Stored records:
# # # # # # #

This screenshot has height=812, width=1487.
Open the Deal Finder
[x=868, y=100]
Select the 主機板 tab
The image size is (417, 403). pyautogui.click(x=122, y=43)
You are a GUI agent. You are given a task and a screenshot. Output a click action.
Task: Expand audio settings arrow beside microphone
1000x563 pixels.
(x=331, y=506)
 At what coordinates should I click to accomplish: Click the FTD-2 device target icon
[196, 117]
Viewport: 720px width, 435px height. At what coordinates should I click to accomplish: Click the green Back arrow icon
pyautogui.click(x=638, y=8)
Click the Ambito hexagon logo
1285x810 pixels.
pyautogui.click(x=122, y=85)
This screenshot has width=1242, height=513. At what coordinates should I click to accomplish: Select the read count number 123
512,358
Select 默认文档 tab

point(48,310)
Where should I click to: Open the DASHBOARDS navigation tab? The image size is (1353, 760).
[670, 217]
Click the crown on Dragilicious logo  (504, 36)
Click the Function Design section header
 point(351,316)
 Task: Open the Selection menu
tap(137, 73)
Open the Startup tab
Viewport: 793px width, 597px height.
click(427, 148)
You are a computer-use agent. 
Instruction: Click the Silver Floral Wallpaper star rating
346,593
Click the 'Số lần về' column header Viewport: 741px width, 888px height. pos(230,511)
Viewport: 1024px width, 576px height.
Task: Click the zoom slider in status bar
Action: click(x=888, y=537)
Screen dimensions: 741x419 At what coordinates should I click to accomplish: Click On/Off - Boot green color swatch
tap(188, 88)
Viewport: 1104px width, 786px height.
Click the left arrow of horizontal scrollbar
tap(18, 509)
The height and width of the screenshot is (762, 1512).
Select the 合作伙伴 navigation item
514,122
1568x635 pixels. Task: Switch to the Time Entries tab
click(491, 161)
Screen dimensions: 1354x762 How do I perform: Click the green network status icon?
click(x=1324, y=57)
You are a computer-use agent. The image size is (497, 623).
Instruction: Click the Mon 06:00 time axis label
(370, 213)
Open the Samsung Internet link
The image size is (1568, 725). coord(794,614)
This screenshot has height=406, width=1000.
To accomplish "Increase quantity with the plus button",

# # # # # # #

=== EXERCISE ===
Write out, please, only the lines from the one with "Instruction: Click the Mon" through the last line above, both included and unchanged.

=== OUTPUT OF THE TASK ===
Instruction: Click the Mon 06:00 time axis label
(370, 213)
Open the Samsung Internet link
The image size is (1568, 725). coord(794,614)
This screenshot has height=406, width=1000.
To accomplish "Increase quantity with the plus button",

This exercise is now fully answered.